実写版ピノキオの配信が一昨日(2022/09/08)から始まり、2日経った今日やっと見れました😌

最初のトレーラーを見た時はマジでどうなるかと思いましたが(主にジミニーがめっちゃ虫であることに関して)、いやぁ大満足です!にしてもあのトレーラーのジミニーは悪意があるだろ……本編は(個人の主観ですが)100倍可愛いしかっこいいのでご安心を。
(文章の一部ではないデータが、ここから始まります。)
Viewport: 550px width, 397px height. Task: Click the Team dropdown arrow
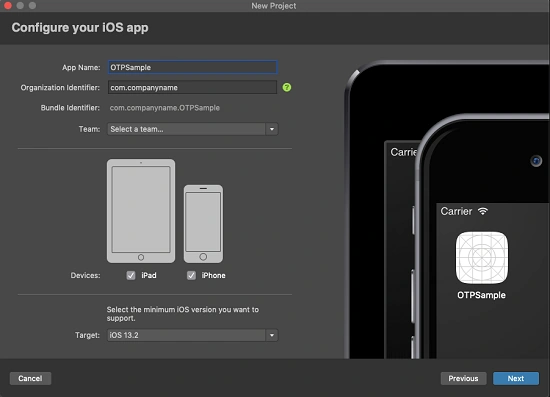pyautogui.click(x=272, y=129)
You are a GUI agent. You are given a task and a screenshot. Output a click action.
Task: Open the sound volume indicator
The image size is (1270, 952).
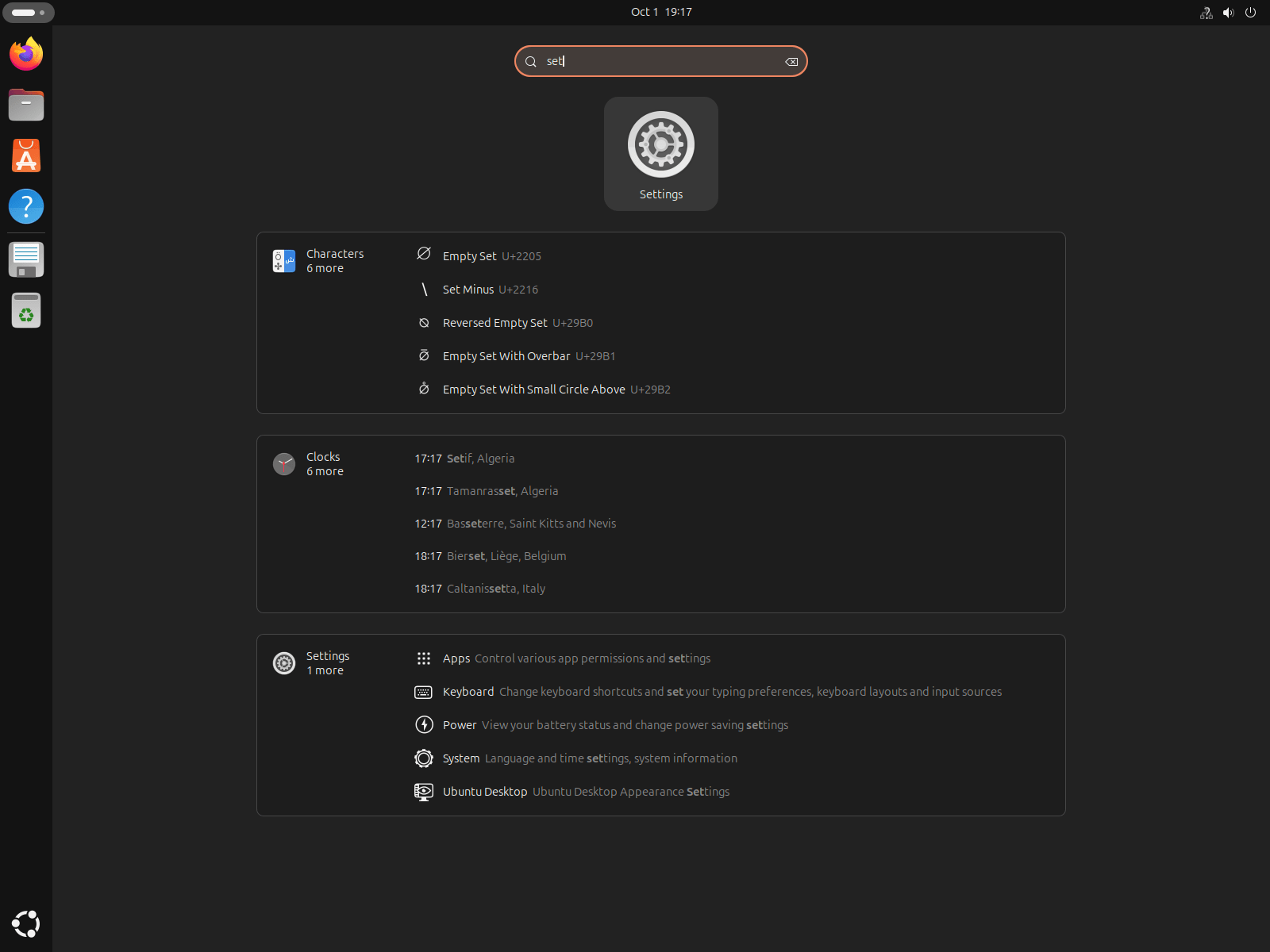pyautogui.click(x=1228, y=13)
で、ザックリまとめると今回のピノキオは、1940年版と比較すると、現代に合わせたアレンジがこれまでの実写化作品(シンデレラ、美女と野獣、アラジン等)よりも顕著に感じました。やはり「子どもの成長」をテーマの一つにした作品だからでしょうか。子ども観というものは変化が著しいので、約80年前と今では大きく違いますからね。今の子どもたちが見たら、ピノキオに共感する子は多いのではないでしょうか。

なので結論から言います。
ピノキオは「人間の子ども」にはなりません。

アニメ版からの改変、というよりかは、この2022年版においては「人間の子ども」であることよりも「本物の子ども」になることがゴールだったのだと思います。そう、本物であるということの条件に「人間である」必要は一切無かったのです。
むしろ今回のピノキオは「自分が人形である、木で出来てる」ことを非常に活かしています。そしてそれは自らの経験を元にしているのです。

一番わかりやすいのは、「燃えること」ですね。
最初は家で指に蝋燭の火をつけた時、その次はストロンボリの劇団で踊っていたら床と足が摩擦を起こして燃えたとき。
それが最終的には、モンストロに食べられた時「自分の足で火を熾す」ことに繋がります。

私のピノキオでのトラウマシーンのひとつ、「鼻が伸びる」シーンも、ただの反省シーンではなくなりました。嘘をついたことで自分の鼻が伸びて、あと少し伸びれば自分を閉じ込めているカゴの鍵に届くことに気が付きます。わざと嘘を言って鍵をゲットするのです。
嘘がすべていけないのではなく、使いようによる……「嘘も方便」なのだと教えてくれますね。

おもしろ島から脱出するときには海に飛び込んで「自分は木だから浮く」ことを学びます。海に出たゼペットじいさんを探すときはその経験を踏まえて、カモメのソフィア(新キャラ。モチーフはたぶんおもしろ島脱出後に出てくる真っ白な鳩)に頼んで水上スキーをしました。

これらの行動はぶっちゃけた話、人間の子にはほぼできないことばかりです。ピノキオが「木でできた子ども」だからできたことです。「他の誰か」になる必要などない、マンネリな表現にはなりますが「そのままの君でいい」ってやつですね。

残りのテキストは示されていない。